When writing a hybrid MPI-Kokkos program, one of the primary considerations is data transfer between MPI ranks. Kokkos Views, the library’s multidimensional array abstraction, can be seamlessly integrated with MPI communications. To send data from a Kokkos View, one simply needs to pass the View’s data pointer and size to MPI functions [2]. For example:
Kokkos::View<double*> myView("MyView", 1000);
MPI_Send(myView.data(), myView.size(), MPI_DOUBLE, dest, tag, comm);
This straightforward approach works because Kokkos ensures that View data is contiguous in memory, aligning perfectly with MPI’s expectations [2].
A key optimization in hybrid MPI-Kokkos programs is the overlapping of communication and computation. This can be achieved by leveraging Kokkos' execution spaces and MPI’s non-blocking communication primitives. For example:
auto future = Kokkos::parallel_for(policy, KOKKOS_LAMBDA(int i) {
// Computation kernel
});
MPI_Request request;
MPI_Isend(data, count, MPI_INT, dest, tag, comm, &request);
future.wait(); // Wait for computation to complete
MPI_Wait(&request, MPI_STATUS_IGNORE); // Wait for communication to complete
This pattern allows the computation to proceed concurrently with the MPI communication, potentially masking latency and improving overall performance [1].

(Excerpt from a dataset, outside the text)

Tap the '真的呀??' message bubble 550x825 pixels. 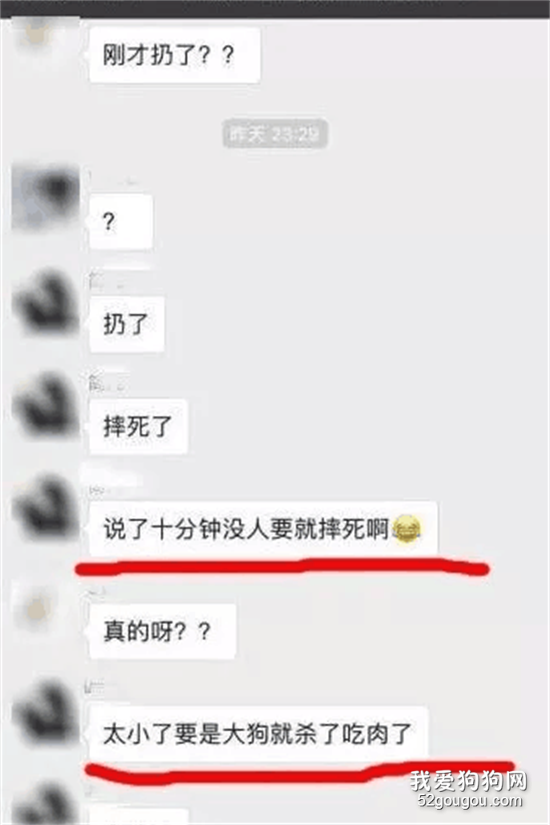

Buffer packing strategies play a crucial role in optimizing MPI communication, especially when dealing with non-contiguous data. Kokkos provides efficient mechanisms for packing and unpacking data. One approach is to use Kokkos parallel_for to pack data into a contiguous buffer before sending:
Kokkos::View<double*> sendBuffer("SendBuffer", count);
Kokkos::parallel_for(count, KOKKOS_LAMBDA(int i) {
sendBuffer(i) = computeValue(i);
});
MPI_Send(sendBuffer.data(), count, MPI_DOUBLE, dest, tag, comm);
This method ensures efficient memory access patterns and can leverage the full parallelism of the underlying hardware.
For sparse communication patterns, generating efficient index lists is crucial. Kokkos can assist in this process through its parallel algorithms. For instance, to create a list of indices for non-zero elements:
Kokkos::View<int*> indexList("IndexList", n);
Kokkos::parallel_scan(n, KOKKOS_LAMBDA(int i, int& update, bool final) {
if (data(i) != 0) {
if (final) indexList(update) = i;
++update;
}
});
This approach efficiently generates a compact list of relevant indices, which can then be used to optimize MPI communications for sparse data structures.
3. Kokkos Remote Spaces: PGAS Support
*PGAS* (Partitioned Global Address Space) models are gaining traction, particularly with the advent of "super-node" architectures and evolving network infrastructures [3][4]. Kokkos Remote Spaces extends the Kokkos ecosystem to embrace this paradigm, offering a bridge between shared and distributed memory programming models.
PGAS enables Kokkos to provide a global view of data for convenient multi-GPU, multi-node, and multi-device programming. PGAS provides a high-level abstraction for remote memory accesses, simplifying distributed programming for developers using Kokkos. Kokkos Remote Spaces supports multiple PGAS backends, including SHMEM, NVSHMEM, ROCSHMEM, and MPI One-side, providing flexibility for different types of systems and architectures. PGAS implementations are optimized for high-performance communications, which is crucial for the scientific computing applications that Kokkos targets. Using PGAS allows Kokkos to maintain its philosophy of performance portability across different architectures, from CPUs to GPUs. By using PGAS, Kokkos can offer efficient and portable distributed programming, while maintaining a consistent programming interface with the rest of the Kokkos ecosystem.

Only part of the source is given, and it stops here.